-- Start of SELECTED TEXT --

Update from Chris J. Eacker: Just saw your write up on Supai and Havasu Canyon. Don't know when you took the trip, but I'm guessing it's been quite some time. There's no longer a stone building by the Fern Spring and hasn't been for some time. Anyway, you should hike this again. The campground has been improved dramatically. The outhouses are the cleanest and nicest of any campground I've ever been to (never ran out of paper and the campground was full all weekend). Most of the picnic tables are 100 percent. Went from the campground to Beaver Falls and they've added several new resting spots with new picnic tables. They've really done a lot of work to make the whole experience cleaner, and the trails more maintained. The horses/mules were in better shape and healthy. The people are even slightly nicer. You might want to give it another try. It seems that the Tribe is trying to improve the experience for hikers and others visiting the area!

Havasu Canyon Trail
Trail through the Coconino Sandstone (view N from near trailhead)

Overview

This is a strange hike and I have mixed feelings about taking the time to post a description. The hike is nice, the scenery is nice, and the water is nice, but the whole Hualapai Indian Reservation thing is depressing, and the campground and facilities are, shall we say, less than one might expect given the price of getting in ($57 for 1 person for 1 night). I got the impression that "rich white people" aren't welcome there. There have also been some serious crimes against hikers down in the canyon.

Despite this, it is a wonderful place. The hike starts atop the Coconino Sandstone and quickly drops to Hualapai Wash below. The walls of the wash get narrower and deeper until the canyon open into Havasu Canyon. The trail follows Havasu Creek to Supai Village, which is in a wide spot in the canyon. The route then follows dirt roads from Supai Village north past two beautiful waterfalls to the campground, which is just below the famous Havasu Falls.

Link to maps.

Havasu Canyon Trail
Trail through gap in the Coconino Sandstone and Hualapai Wash below (view NW)

Watch Out

Other than the standard warnings about hiking in the desert, ...this route is pretty safe, but there are a few places to stumble off into the abyss near the trailhead, and stampeding mules are a concern in narrow sections of the canyon. Serious crime associated with poverty on the Hualapai Indian Reservation can be a problem. There can be lots of trash, feces, and urine in the campground (especially near the cliffs), so be careful in selecting a campsite; we moved to an open area along the trail without any bushes. If you drink from the creek, be sure to treat the water. Water is not available at the trailhead. This is an Indian Reservation, so U.S. Law does not necessarily apply.

-- End of SELECTED TEXT --
-- Start of DATASET EXCERPT --

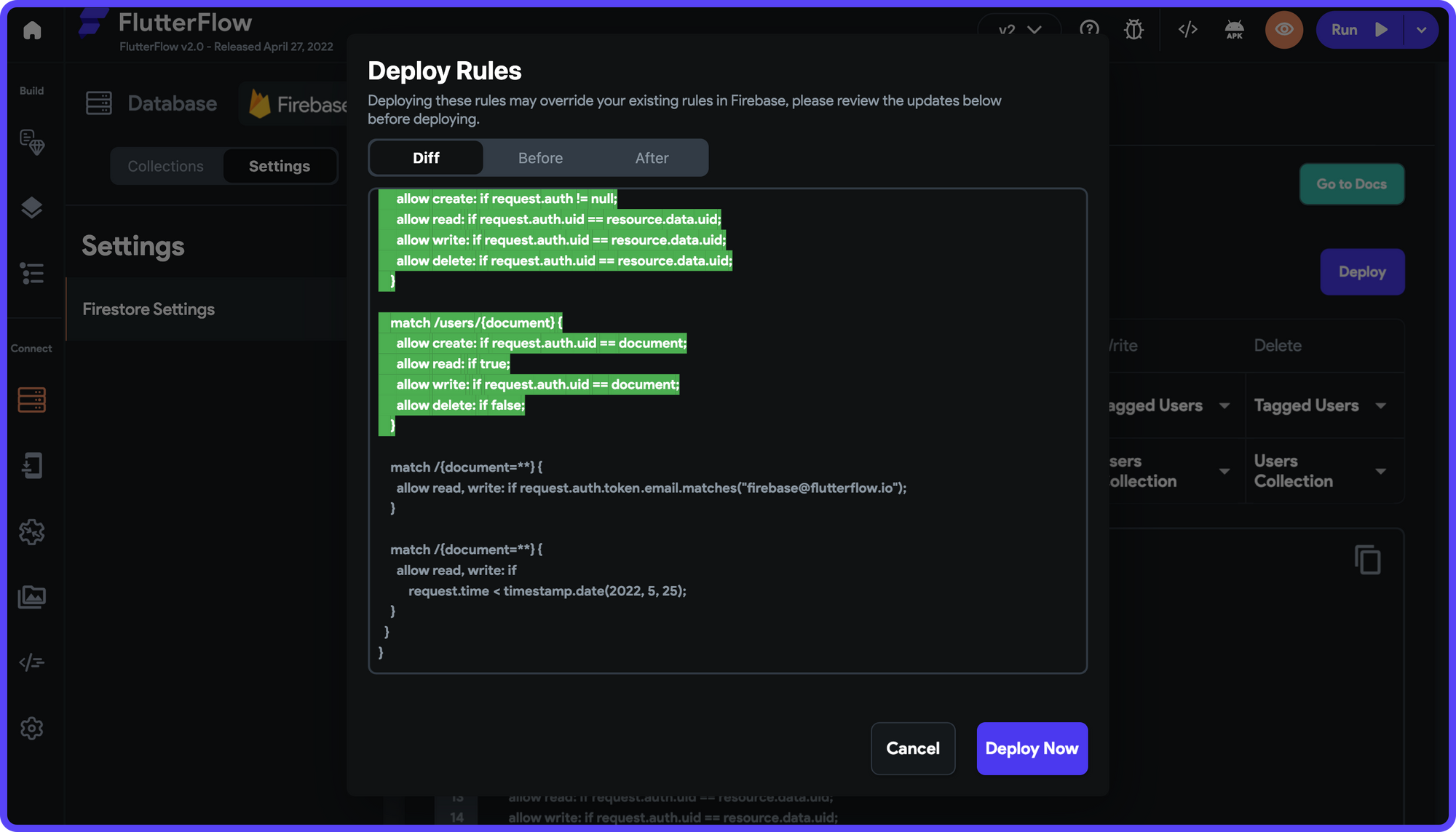
Task: Open the Run options dropdown arrow
Action: point(1421,30)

-- End of DATASET EXCERPT --

GIVEN REQUEST 1: In the Havasu Canyon Trail description, what was the price for one person for one night?
GIVEN REQUEST 2: Continue the Havasu Canyon Trail description from the point where it stops.
The data can be set aside.

TASK RESPONSE 1: $57

TASK RESPONSE 2:
While hiking, please respect the land and the other people out there, and try to Leave No Trace of your passage. There is a lot of trash all along the trail; please don't add to it. There is a store and cafe in Supai Village, but the trail is long, so be sure to bring the 10 Essentials. Be sure that you are physically fit and that you choose routes of the appropriate difficulty for your skills and endurance.

Havasu Canyon Trail
Trail in wash in upper Hualapai Canyon (view N)

Getting to the Trailhead

This hike is located on the Hualapai Indian Reservation, on the south side of the Grand Canyon, far to the west of the South Rim area, but still about 5-6 hours southeast of Las Vegas.

From Las Vegas, drive southeast to Kingman, Arizona. In Kingman, exit Interstate 40 (Exit 53) and turn left onto Route 66. Top off the gas tank here. On Route 66, drive northeast for about 47 miles to Peach Springs. Continue past Peach Springs on Route 66 for 7 more miles to Indian Road 18 (Table 1, Site Road_1), which is easy to miss. Turn left onto Indian Road 18 and drive north (watch for loose cattle on the road!) for about 65 miles to Hualapai Hilltop at the end of the road (Site Road_2). Park here, this is the trailhead.

Havasu Canyon Trail
Standing aside to allow mules to pass on the trail

The Hike

Hualapai Hilltop, the end of the road, has parking, a heliport, and pit toilets. Sometimes Tribal Members can be found selling canned drinks, fried food, and other stuff to the tourists, but don't count on it. Bring everything you need: there is no water, food, or gas at Hualapai Hilltop.

From the trailhead at Hualapai Hilltop (Table 2, Wpt. 01), the route starts down the wide path at the north end of the parking area by the outhouses. The path is well worn, and parts were paved, but some parts are worn out and there is the possibility of stumbling off the trail. The trail is not steep, but it is rocky with sand on the rocks that makes them slippery. Switchbacks wind down through the white Coconino Sandstone, eventually dropping through a cleft in the cliffs onto the Hermit Shale.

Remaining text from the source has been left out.